Introduction: Aggressive natural killer cell leukemia (ANKL) is a rare hematologic malignancy characterized by the EBV-driven proliferation of mature natural killer cells. It mostly frequently affects younger adults and has a fulminant course with a median overall survival of 2 months. Challenges in managing this disease include an aggressive clinical course, hematologic complications, limited clinical evidence, and a lack of consensus on therapeutic strategies.
Areas covered: Here, authors reviewed the key aspects of the epidemiology and current understandings of the molecular pathogenesis of ANKL. The available clinical evidence and proposed diagnostic and therapeutic algorithms in treating ANKL are discussed. Currently, the only potential cure is induction therapy with L-asparaginase-based combined chemotherapy regimens, followed by allogeneic hematologic stem transplant. However, options are extremely limited in the relapsed/refractory setting.
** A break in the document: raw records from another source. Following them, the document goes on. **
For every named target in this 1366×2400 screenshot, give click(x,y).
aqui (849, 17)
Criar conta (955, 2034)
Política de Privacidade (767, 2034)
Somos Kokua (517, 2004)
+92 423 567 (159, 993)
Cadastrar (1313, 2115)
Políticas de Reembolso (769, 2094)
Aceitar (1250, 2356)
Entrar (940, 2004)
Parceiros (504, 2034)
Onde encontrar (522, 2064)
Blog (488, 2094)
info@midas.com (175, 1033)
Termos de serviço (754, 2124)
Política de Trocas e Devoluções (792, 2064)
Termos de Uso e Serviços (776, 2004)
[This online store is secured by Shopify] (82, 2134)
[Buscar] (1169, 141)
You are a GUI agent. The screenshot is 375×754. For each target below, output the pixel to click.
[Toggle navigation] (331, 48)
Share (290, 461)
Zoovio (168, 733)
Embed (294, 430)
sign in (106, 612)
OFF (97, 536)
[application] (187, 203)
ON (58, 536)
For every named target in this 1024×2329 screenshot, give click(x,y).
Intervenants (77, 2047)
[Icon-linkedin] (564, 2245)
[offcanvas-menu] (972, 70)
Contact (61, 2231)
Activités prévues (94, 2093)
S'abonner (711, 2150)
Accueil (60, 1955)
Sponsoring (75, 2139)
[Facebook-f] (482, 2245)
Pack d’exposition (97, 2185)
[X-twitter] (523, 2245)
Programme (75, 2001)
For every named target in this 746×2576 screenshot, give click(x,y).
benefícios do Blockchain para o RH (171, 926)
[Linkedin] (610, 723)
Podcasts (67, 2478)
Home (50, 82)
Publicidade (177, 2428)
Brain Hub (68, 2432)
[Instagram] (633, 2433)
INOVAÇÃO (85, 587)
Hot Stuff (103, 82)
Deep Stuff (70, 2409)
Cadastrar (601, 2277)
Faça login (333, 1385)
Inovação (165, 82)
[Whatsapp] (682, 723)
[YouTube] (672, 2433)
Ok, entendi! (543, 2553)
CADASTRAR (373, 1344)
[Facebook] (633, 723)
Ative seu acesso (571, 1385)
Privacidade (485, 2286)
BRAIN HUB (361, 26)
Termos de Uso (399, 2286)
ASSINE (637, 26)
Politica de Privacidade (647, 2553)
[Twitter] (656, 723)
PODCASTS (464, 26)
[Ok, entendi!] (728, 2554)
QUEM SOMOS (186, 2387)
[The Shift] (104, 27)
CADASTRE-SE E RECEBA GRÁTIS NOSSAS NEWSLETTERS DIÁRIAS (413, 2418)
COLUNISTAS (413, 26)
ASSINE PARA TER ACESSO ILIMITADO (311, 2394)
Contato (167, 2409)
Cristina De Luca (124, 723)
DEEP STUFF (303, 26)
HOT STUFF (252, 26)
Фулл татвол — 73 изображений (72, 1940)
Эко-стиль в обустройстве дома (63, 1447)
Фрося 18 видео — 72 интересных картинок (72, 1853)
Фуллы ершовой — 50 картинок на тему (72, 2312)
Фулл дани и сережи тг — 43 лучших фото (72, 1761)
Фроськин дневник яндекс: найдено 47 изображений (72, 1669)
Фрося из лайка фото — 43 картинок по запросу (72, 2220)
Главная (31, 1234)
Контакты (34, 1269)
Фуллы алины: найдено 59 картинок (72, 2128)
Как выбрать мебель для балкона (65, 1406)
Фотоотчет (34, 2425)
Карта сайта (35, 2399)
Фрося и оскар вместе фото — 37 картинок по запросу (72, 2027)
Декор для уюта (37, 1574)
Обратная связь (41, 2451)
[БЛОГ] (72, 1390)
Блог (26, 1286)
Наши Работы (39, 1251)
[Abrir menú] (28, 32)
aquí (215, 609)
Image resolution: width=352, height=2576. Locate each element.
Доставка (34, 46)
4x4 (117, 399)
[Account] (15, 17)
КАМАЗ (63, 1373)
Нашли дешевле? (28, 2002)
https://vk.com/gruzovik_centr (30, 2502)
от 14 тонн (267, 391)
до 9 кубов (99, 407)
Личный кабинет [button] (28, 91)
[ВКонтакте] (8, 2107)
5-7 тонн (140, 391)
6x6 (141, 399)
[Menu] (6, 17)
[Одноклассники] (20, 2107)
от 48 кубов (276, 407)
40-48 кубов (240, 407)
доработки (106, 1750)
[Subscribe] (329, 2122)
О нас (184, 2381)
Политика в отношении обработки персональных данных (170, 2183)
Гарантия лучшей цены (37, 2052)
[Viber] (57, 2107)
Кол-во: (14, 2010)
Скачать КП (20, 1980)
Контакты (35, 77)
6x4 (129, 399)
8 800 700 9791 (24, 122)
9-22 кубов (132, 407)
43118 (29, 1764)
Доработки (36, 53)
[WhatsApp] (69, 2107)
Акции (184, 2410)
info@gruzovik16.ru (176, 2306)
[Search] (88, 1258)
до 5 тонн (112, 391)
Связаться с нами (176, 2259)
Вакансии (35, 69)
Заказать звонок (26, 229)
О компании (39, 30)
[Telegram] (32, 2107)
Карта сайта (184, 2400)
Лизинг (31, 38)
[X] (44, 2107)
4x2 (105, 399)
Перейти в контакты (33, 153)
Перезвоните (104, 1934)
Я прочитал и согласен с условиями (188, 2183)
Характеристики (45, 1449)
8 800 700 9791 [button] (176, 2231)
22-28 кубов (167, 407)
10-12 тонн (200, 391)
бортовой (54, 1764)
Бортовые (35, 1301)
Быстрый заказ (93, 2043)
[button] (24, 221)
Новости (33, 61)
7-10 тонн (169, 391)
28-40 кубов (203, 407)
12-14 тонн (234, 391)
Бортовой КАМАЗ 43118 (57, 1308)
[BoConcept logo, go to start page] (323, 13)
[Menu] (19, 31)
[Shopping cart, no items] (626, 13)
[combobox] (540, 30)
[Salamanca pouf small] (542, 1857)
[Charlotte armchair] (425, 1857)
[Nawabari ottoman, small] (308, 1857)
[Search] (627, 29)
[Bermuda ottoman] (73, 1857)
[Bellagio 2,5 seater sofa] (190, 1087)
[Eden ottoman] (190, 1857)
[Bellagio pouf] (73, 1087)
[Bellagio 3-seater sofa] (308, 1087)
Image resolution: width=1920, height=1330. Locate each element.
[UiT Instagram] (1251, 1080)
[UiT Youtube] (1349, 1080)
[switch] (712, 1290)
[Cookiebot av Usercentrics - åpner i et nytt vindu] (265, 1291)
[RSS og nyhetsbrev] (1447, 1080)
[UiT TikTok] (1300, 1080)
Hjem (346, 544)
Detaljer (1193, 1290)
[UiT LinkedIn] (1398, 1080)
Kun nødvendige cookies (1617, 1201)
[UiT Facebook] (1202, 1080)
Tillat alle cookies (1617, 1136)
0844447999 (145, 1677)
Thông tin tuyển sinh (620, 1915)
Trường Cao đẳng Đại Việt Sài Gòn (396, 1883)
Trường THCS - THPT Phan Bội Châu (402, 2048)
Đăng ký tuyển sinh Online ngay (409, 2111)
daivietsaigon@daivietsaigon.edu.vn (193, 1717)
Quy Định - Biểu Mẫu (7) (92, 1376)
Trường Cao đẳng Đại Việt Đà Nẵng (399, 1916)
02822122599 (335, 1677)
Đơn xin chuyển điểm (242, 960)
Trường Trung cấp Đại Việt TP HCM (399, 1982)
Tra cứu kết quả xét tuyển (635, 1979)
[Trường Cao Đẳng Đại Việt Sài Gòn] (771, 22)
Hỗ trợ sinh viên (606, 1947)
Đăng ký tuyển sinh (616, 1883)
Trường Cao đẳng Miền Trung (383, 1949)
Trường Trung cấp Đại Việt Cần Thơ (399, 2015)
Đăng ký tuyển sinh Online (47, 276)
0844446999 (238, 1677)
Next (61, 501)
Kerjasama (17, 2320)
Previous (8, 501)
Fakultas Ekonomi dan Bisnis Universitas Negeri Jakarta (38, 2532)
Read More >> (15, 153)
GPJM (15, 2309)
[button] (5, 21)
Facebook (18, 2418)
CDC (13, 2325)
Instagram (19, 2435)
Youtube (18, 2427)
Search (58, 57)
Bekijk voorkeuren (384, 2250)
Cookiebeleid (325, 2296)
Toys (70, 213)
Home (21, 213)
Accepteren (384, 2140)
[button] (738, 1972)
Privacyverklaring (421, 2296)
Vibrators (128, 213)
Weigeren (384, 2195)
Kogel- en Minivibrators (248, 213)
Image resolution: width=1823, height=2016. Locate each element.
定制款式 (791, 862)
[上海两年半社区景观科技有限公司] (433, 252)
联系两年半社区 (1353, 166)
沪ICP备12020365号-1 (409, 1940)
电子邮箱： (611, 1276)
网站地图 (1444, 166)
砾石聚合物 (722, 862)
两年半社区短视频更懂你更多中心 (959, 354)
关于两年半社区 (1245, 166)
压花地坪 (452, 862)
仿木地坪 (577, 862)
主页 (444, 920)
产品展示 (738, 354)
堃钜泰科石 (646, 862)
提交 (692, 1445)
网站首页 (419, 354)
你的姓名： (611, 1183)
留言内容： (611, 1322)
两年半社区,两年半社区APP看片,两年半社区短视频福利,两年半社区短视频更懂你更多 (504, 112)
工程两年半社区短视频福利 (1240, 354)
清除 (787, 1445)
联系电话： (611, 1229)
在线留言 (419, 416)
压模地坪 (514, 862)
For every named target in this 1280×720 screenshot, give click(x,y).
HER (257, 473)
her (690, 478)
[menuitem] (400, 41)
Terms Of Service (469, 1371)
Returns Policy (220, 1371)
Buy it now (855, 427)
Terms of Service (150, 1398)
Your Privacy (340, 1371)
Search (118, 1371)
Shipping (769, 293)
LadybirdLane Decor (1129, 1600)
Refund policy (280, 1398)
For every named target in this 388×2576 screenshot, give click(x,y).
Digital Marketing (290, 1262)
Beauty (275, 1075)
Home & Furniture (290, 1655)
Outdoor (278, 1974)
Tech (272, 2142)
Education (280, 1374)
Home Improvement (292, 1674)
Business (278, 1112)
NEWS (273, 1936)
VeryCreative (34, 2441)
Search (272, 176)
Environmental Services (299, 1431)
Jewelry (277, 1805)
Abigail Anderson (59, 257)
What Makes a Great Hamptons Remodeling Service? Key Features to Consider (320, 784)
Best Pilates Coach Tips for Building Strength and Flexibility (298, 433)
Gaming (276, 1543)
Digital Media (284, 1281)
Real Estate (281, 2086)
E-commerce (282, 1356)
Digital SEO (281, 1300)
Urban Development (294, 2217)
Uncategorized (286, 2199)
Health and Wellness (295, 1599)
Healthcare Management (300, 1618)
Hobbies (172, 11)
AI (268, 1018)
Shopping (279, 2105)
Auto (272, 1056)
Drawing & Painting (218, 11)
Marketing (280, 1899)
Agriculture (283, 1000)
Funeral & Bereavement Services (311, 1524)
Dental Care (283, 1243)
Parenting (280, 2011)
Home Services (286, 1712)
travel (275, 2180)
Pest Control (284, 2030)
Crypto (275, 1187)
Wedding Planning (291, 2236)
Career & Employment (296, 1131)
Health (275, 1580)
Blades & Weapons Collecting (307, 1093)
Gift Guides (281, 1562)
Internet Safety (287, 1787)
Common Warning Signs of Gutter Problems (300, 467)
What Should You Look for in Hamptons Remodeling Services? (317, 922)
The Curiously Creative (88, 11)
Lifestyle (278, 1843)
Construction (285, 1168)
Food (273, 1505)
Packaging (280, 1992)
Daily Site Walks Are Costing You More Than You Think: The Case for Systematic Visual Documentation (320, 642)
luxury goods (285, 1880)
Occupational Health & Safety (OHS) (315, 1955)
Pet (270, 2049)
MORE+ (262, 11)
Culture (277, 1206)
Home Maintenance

Recently, international efforts have been made to understand the aberrant molecular pathways of ANKL and identify potential drug targets for this disease; PD-1 inhibitors, EBV-specific cytotoxic lymphocyte therapy, BCL-2 inhibitors, and JAK2 inhibitors in combination with other agents have been shown to have promising potential in treating this aggressive disease.
Expert opinion: When clinical trials are not available, a personalized approach using next-generation sequencing results should be encouraged in the relapse/refractory setting.
Keywords: Aggressive natural killer cell leukemia; biomarkers; diagnosis; management; natural killer cells; therapeutics.